HPA Axis. The hypothalamus-pituitary-adrenal cortex pathway is responsible for evoking the body's stress response, but the negative feedback loops make sure everything stays in check.

A lot of the negative feedback mechanisms in the nervous system revolve around homeostasis, like body temperature. If your cat was accidentally locked out in the cold night (or maybe not so accidentally if she decided to puke in your new silver sparkly TOMs), her body temperature will plummet. Her nice fur coat just isn't doing the job, so the brain swoops in to save the day.

Within the hypothalamus are receptors that respond to extreme temperatures, and sense when the blood is too hot or too cold.
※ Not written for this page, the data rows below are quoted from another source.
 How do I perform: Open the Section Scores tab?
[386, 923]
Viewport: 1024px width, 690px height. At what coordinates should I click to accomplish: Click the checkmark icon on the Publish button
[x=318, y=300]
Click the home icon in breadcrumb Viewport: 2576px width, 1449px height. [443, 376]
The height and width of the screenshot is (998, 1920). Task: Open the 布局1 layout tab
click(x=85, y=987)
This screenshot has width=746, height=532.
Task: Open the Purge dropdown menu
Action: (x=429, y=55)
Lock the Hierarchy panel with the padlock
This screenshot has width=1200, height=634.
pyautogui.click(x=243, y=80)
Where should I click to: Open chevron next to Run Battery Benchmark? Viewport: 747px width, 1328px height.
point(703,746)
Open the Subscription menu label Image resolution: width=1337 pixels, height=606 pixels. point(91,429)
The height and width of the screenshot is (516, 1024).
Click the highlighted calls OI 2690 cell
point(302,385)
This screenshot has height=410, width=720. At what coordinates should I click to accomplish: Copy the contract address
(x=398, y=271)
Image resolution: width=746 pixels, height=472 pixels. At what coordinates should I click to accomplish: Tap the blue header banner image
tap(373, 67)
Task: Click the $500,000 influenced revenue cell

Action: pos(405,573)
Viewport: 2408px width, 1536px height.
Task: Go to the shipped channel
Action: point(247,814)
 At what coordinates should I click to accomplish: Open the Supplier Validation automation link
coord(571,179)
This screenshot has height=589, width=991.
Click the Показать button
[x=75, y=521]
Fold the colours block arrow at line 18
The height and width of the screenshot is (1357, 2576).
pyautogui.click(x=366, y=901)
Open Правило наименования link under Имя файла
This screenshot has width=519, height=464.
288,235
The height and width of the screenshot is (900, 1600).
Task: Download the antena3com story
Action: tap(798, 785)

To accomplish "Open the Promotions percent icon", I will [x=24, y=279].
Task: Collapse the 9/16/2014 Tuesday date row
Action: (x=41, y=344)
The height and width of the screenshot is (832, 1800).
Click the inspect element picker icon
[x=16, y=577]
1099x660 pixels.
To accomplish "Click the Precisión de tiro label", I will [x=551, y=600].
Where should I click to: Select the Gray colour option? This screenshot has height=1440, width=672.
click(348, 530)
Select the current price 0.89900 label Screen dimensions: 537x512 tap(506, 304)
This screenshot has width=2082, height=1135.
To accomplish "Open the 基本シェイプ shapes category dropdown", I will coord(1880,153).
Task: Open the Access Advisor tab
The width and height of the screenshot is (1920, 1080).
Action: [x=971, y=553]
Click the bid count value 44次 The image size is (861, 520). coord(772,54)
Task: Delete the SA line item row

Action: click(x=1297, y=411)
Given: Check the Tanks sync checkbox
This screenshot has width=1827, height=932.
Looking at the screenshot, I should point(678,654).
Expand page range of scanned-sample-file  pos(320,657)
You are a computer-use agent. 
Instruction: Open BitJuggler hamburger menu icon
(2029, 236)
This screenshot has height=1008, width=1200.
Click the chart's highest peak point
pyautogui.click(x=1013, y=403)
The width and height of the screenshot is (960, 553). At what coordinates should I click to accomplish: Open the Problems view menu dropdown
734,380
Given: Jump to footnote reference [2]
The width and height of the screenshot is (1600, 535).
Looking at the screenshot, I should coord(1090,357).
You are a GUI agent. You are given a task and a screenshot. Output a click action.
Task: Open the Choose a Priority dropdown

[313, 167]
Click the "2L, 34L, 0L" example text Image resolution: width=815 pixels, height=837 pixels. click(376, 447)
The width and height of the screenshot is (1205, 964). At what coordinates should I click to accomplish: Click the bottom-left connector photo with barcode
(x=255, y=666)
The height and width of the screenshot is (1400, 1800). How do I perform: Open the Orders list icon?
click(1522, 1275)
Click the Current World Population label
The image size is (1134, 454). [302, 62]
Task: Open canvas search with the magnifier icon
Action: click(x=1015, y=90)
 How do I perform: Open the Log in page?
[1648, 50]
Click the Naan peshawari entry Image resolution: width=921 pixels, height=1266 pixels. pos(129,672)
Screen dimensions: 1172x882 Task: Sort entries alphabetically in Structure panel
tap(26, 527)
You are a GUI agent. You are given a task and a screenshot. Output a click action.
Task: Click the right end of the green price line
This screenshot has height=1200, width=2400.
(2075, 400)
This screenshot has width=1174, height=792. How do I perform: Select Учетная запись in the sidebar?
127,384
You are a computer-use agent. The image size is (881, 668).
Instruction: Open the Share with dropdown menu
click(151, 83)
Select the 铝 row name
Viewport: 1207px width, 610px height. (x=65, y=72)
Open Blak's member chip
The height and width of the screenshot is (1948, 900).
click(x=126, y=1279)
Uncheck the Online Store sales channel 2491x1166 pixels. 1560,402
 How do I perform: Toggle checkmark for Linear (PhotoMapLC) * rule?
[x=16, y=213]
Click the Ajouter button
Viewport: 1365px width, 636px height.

If a kitty's temperature receptors sense that he's too cold, they tell the autonomic system to constrict surface blood vessels so more blood pumps to the cat's core and generate heat by activating motor movement for shivering. Once we bring the animal back inside the house, he no longer needs to be producing all that extra heat. His body temperature will rise based on his surroundings, and will actually shut off the autonomic response when those same receptors in the hypothalamus sense that things are back to normal.